(Items from a data source)

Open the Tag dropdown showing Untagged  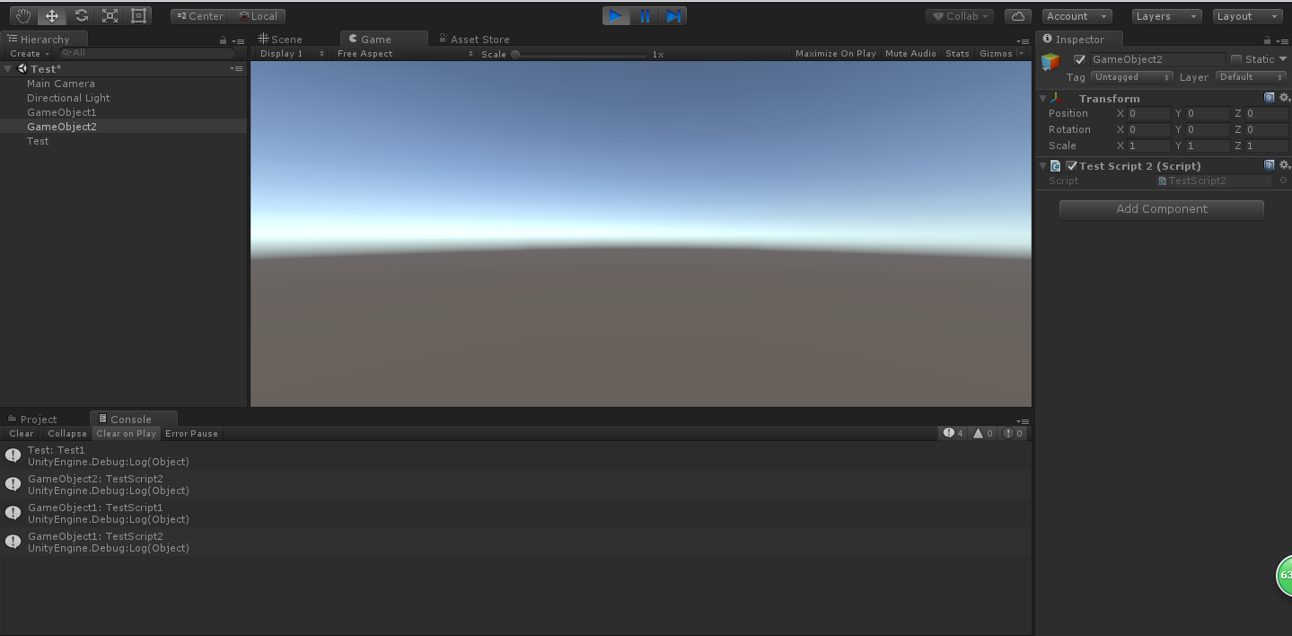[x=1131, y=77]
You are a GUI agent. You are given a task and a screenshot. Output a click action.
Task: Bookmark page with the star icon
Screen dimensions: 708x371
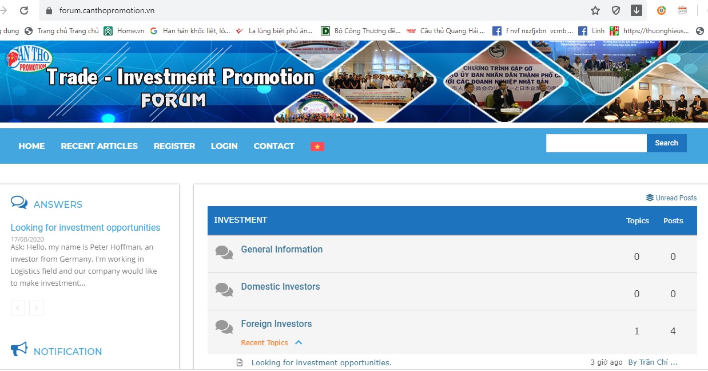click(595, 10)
--
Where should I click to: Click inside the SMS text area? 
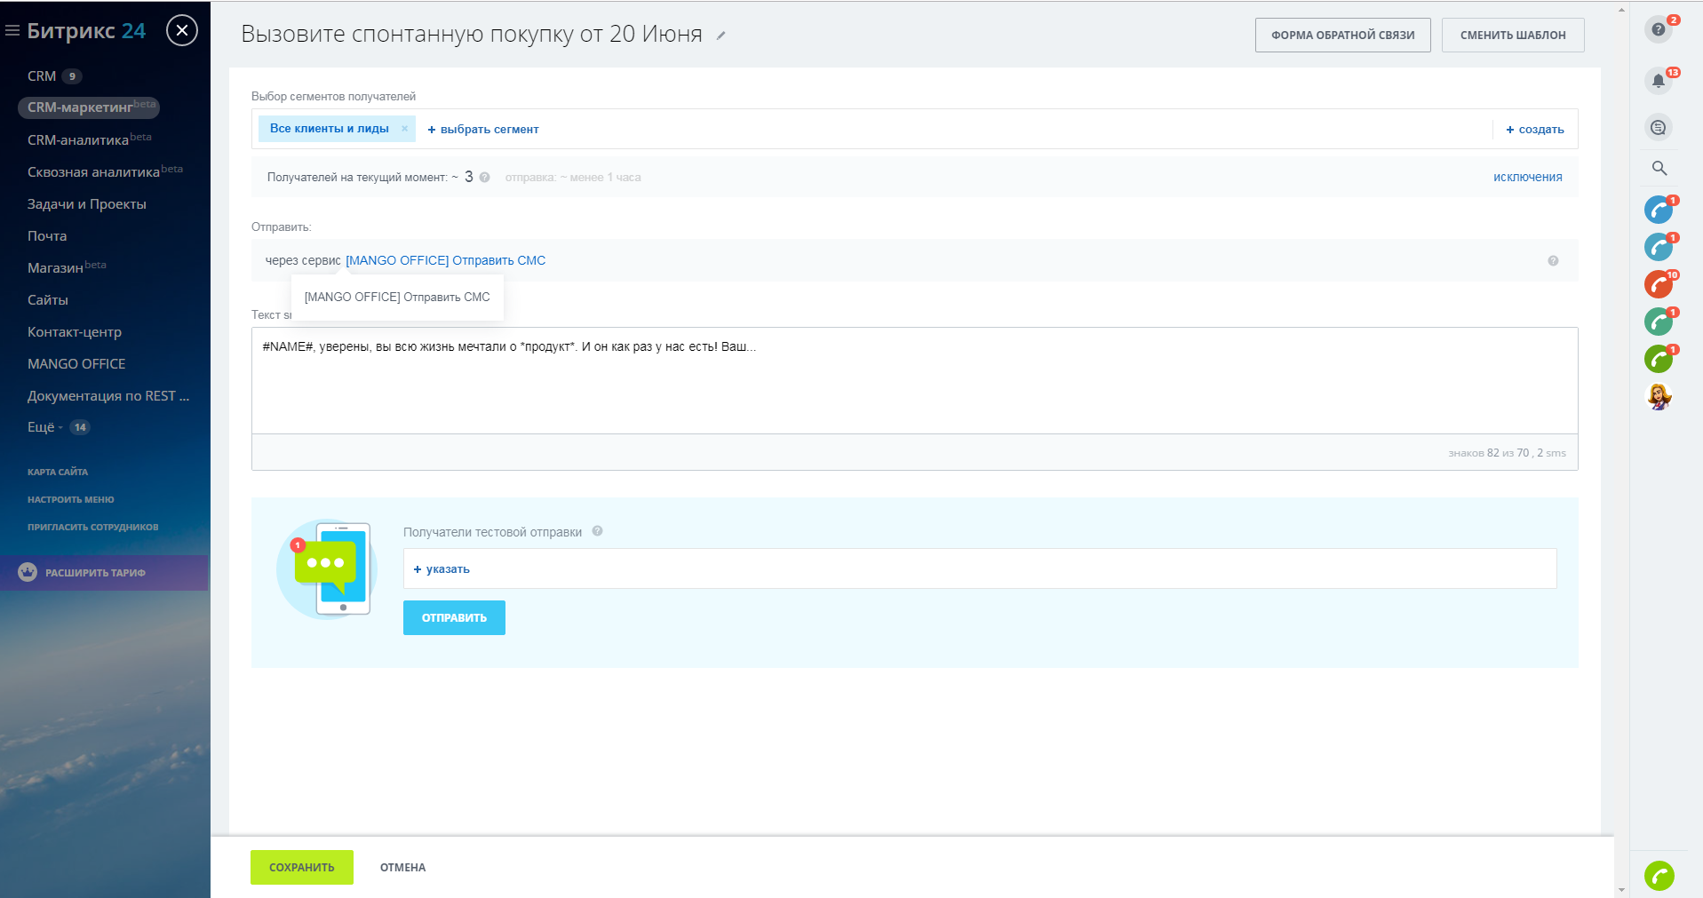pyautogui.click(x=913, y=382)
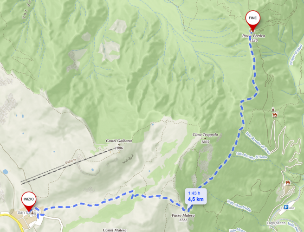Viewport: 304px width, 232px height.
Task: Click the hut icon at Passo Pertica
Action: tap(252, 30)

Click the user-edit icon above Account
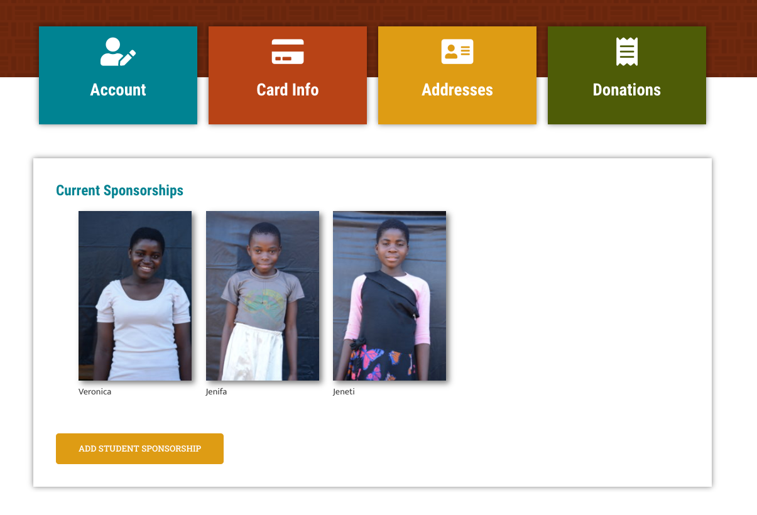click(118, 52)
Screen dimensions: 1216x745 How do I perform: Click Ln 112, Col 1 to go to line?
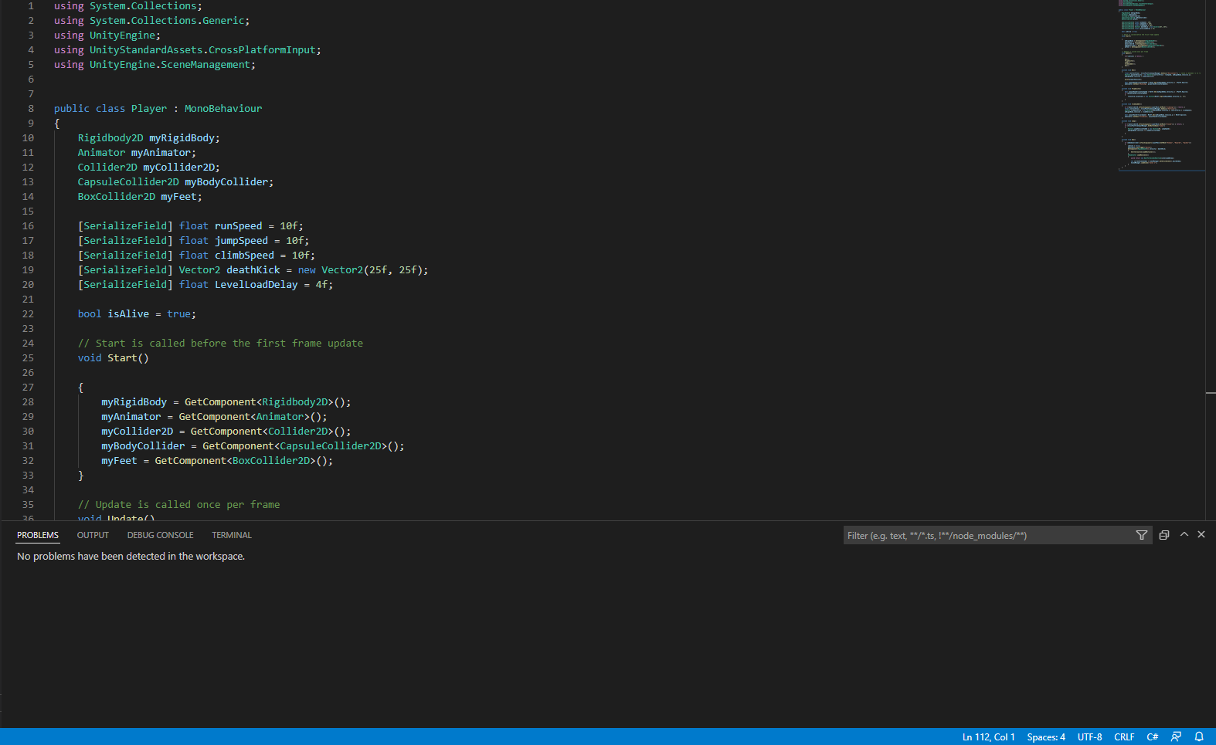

- _Problem to solve_:
Among the entries above, take the lines from the one with "Click the user-edit icon above Account" through the one with "Screen dimensions: 1216x745" and retype them exactly, leaving out the pictures.

- _Exercise response_:
Click the user-edit icon above Account
click(118, 52)
Screen dimensions: 1216x745 How do I perform: Click Ln 112, Col 1 to go to line?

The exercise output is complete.